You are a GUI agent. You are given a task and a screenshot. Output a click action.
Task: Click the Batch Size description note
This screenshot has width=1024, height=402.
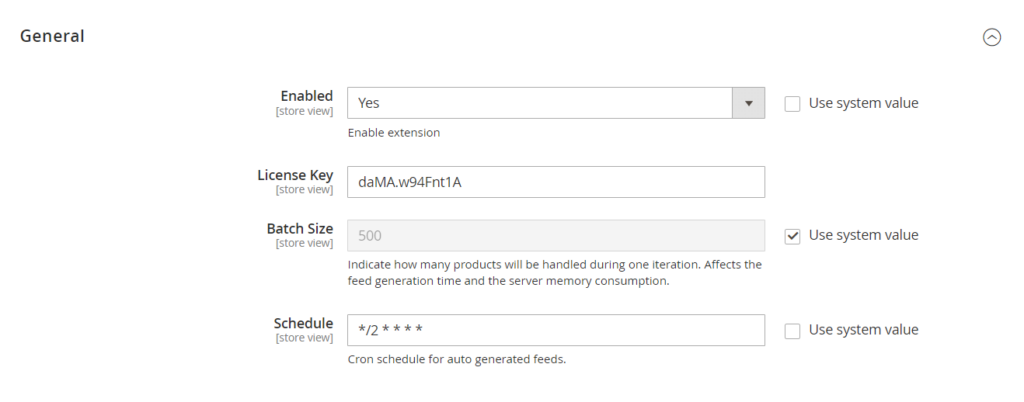tap(554, 273)
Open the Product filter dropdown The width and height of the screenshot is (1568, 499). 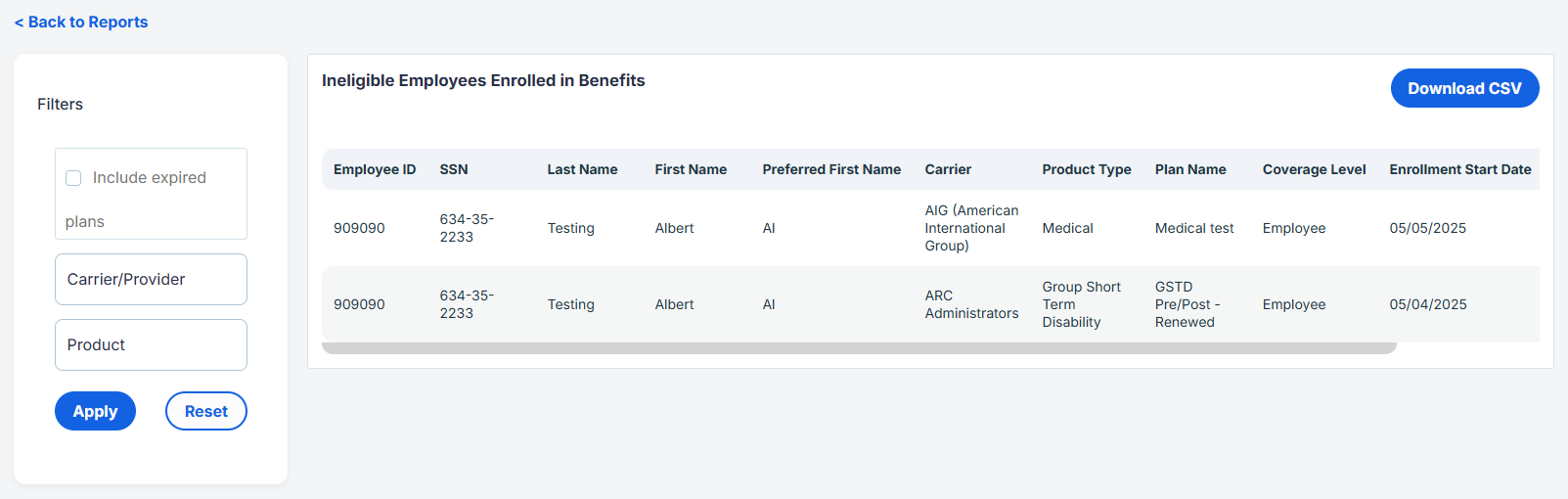(x=151, y=345)
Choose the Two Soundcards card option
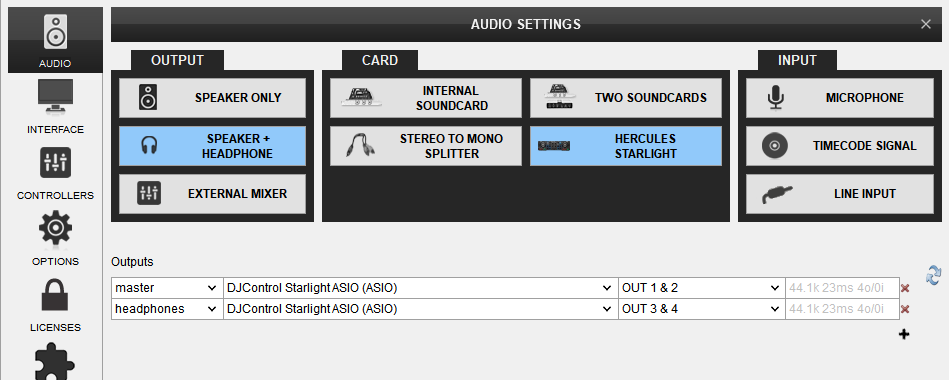The image size is (949, 380). click(626, 98)
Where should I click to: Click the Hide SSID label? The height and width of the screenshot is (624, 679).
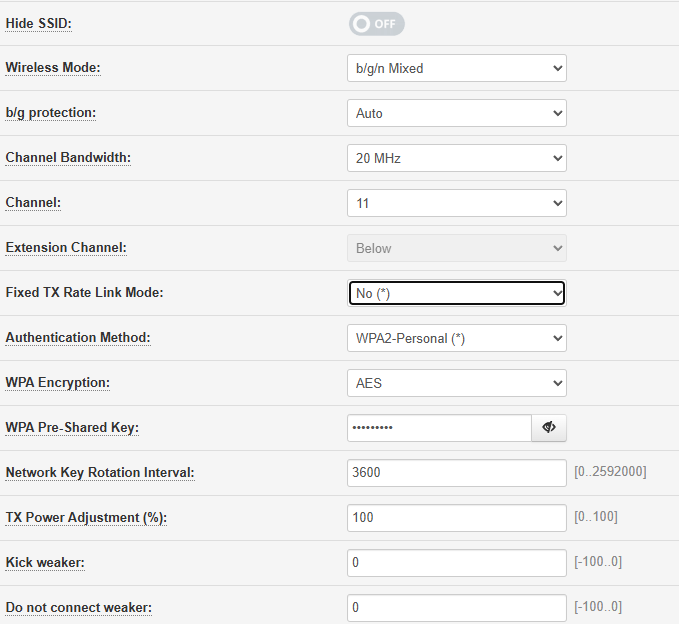click(x=39, y=23)
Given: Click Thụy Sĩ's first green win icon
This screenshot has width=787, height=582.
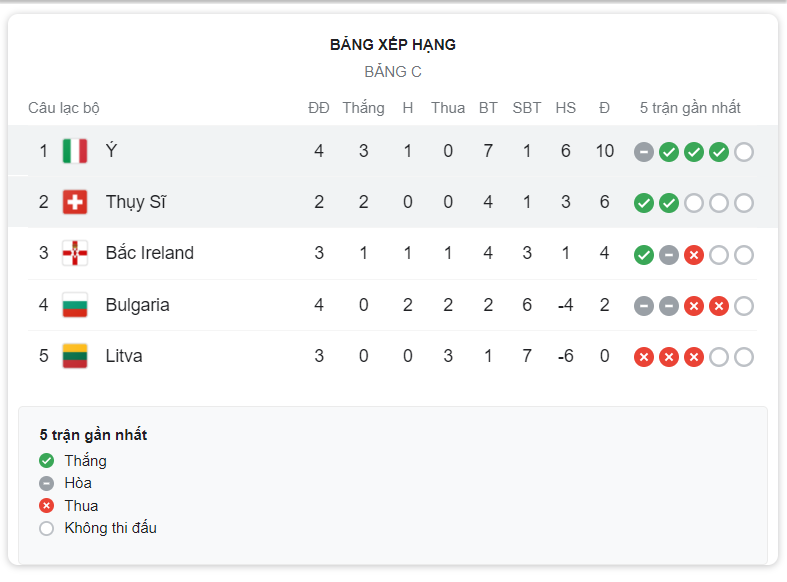Looking at the screenshot, I should [x=644, y=203].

^^^^

**Objective:**
Arrange the items, starting at the one containing "Where should I" and ending at the last item, as a two-column CSV headed instruction and response, with one row per item giving its text and its answer, each in a single quoted field with line breaks changed to spaces. Leave the pictures out.

**Response for this exercise:**
instruction,response
"Where should I click to: Click the Hide SSID label? The height and width of the screenshot is (624, 679).","click(x=39, y=23)"
"Given: Click Thụy Sĩ's first green win icon This screenshot has width=787, height=582.","Looking at the screenshot, I should [x=644, y=203]."